Pasado el mediodía, y ante la falta de información concluyente, la Gobernación de Norte de Santander lideró la instalación de un Puesto de Mando Unificado (PMU). En este espacio, autoridades locales, organismos de socorro y entidades del sector aeronáutico comenzaron a cruzar datos y a coordinar los esfuerzos de búsqueda en una zona de acceso complicado, caracterizada por una geografía montañosa y condiciones climáticas difíciles.
La confirmación llegó horas después desde una fuente inesperada. Campesinos de la vereda Curasica, en el municipio de Hacarí, reportaron el hallazgo de restos de una aeronave en una zona rural. Las imágenes que circularon en redes sociales mostraban partes del avión entre la neblina, un escenario que evidenciaba la complejidad del terreno donde ocurrió el accidente.
Con esta información, el PMU confirmó lo que ya se temía: la aeronave había sufrido un accidente y, según los datos preliminares, no había sobrevivientes. Satena aclaró que la aeronave agotó su autonomía de vuelo hacia las 2:00 p. m., lo que ayudó a acotar el área de búsqueda y a esclarecer la secuencia de los hechos.

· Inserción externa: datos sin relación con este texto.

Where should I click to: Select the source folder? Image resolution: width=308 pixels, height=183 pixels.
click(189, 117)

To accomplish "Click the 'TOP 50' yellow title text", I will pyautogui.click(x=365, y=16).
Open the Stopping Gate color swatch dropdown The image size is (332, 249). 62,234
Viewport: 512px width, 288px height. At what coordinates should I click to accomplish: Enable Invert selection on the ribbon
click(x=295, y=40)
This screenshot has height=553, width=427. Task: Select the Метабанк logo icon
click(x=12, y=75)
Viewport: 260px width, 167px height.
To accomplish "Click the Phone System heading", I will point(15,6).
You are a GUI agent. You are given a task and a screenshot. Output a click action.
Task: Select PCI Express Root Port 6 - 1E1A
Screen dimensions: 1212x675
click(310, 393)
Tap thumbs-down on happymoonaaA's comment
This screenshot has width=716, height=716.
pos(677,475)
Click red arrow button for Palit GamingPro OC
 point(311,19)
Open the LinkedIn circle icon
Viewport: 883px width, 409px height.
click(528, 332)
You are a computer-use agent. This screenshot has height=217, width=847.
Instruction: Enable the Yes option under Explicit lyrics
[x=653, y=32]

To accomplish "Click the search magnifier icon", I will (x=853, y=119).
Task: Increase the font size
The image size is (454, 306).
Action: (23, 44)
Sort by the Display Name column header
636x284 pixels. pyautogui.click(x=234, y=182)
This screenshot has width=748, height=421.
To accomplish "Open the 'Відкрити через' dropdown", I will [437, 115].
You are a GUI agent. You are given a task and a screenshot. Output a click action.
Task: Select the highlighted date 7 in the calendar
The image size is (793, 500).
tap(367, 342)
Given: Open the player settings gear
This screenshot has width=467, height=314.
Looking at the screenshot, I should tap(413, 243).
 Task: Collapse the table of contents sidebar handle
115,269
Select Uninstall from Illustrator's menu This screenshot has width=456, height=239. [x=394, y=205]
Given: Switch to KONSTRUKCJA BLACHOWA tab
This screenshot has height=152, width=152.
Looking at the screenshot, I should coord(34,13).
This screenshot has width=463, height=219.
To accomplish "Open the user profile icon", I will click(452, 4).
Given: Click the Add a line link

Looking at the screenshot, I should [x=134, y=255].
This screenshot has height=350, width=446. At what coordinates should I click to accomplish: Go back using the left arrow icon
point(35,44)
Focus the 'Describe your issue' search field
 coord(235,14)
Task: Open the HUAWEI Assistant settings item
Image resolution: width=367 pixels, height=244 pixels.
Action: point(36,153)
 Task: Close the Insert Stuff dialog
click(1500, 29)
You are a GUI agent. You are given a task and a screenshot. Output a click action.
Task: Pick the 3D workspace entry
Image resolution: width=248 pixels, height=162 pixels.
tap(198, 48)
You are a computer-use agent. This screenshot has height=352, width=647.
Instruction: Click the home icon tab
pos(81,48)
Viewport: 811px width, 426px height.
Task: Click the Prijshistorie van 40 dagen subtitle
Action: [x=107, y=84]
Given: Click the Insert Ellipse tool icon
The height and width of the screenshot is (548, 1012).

Horas más tarde se conoció la lista de las personas que viajaban a bordo. Entre los pasajeros fallecidos se encontraban María Álvarez Barbosa, Carlos M. Salcedo, Rolando Peñaloza Gualdrón, María Díaz Rodríguez, Maira Avendaño Rincón, Anayisel Quintero, Karen Parales Vera, Anirley Julio Osorio, Gineth Rincón, Diógenes Quintero Amaya, Natalia Acosta Salcedo, Maira Sánchez Criado y Juan Pacheco Mejía. La tripulación estaba compuesta por el capitán Miguel Vanegas y el capitán José de la Vega.
El impacto de la tragedia se sintió fuertemente en Norte de Santander, no solo por el número de víctimas, sino por los perfiles de algunos de los pasajeros. Uno de ellos era Diógenes Quintero Amaya, un dirigente político de la región que aspiraba a ser elegido en la Cámara de Representantes en las próximas elecciones por el Partido de la U. En el Congreso formaba parte de la Comisión Tercera, encargada de asuntos de Hacienda y Crédito Público.
Quintero Amaya había llegado al Legislativo con 5.742 votos, respaldado por la Asociación de Familias Desplazadas de Hacarí. Nació en ese municipio el 29 de mayo de 1989 y, a lo largo de su trayectoria, ocupó cargos como personero municipal y defensor regional del pueblo, desde los cuales desarrolló un trabajo reconocido en la defensa de las víctimas del conflicto armado. En el vuelo lo acompañaba su asistente, Natalia Acosta Salcedo, también fallecida.